If you missed it, you possibly can test it out on C-SPAN. The debate is an hour-and-a-half audiostream and, I do know that appears like a riveting option to devour content material, however in case you’re quick on time, we’ve obtained you lined right here.

The subject on the desk was NCAA v. Alston, the place SCOTUS heard arguments over NCAA athlete fee and advantages. Seth Waxman, legal professional for the NCAA, was up first. And all the perfect spotlight reel-stuff occurred in his time.

As you’re about to see, most the justices, even those you may not like, smelled some Grade A B.S. coming from the 501c3.

Justice Clarence Thomas, who virtually by no means asks questions in hearings, probed Waxman concerning the subject of coaches salaries.

And… it’s odd. In truth, in most states, the best paid state worker is a university soccer coach. If you end up agreeing with Thomas, effectively, you’re not alone.

Then, we had Waxman make a remark you’d anticipate somebody who represents the NCAA to make however you’re nonetheless disillusioned when the phrases truly come out of their mouth:

Since when does the NCAA care about lecturers?

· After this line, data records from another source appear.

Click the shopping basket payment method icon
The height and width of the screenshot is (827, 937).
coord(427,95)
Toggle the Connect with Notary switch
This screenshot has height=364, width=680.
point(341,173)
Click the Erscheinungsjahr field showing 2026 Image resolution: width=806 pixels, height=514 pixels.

The groups in each Final Fours have been away from their respective campuses for practically a month now. I’m certain plenty of studying is going on in the Bubble and on sport days throughout these very “normal” weeks!

Justice Alito later requested about coaches and faculties with “powerhouse football.”

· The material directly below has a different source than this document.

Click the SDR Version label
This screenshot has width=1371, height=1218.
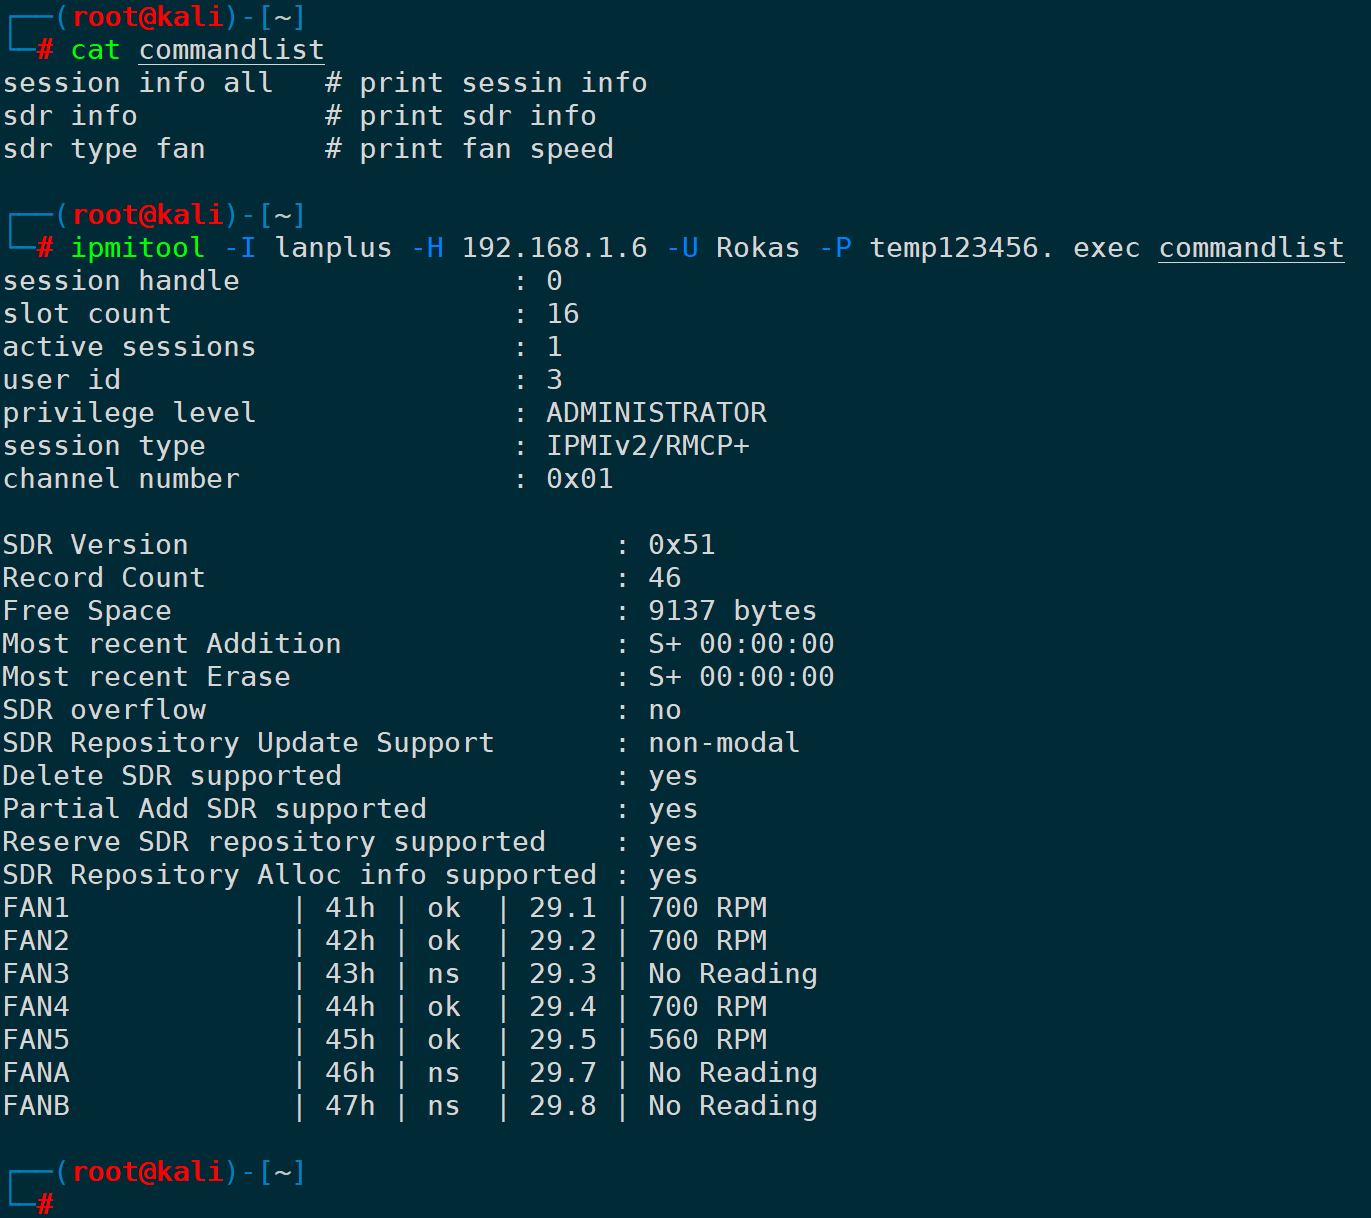click(x=95, y=545)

Narrator voice: It can’t be defended.

Kavanaugh was up later. He informed Waxman, “schools are conspiring with competitors — agreeing with competitors… to pay no salaries to the workers who are making the schools billions of dollars on the theory that consumers want the schools to pay their workers nothing. And that just seems entirely circular and even somewhat disturbing.”

… And it’s.

It doesn’t appear to bode effectively for the NCAA that among the most conservative members of the 6-3 court docket are this skeptical. And if any Justice dissents in this case it could possibly be Breyer, who sounded sympathetic to the attract of “amateurism.”

Who is aware of what the end result can be. But questions from SCOTUS justices typically belie the place they really feel weaknesses are in arguments. We’ll have to attend for a choice in the months to come back, however, at a minimal, the NCAA had some holes uncovered in their logic as we speak.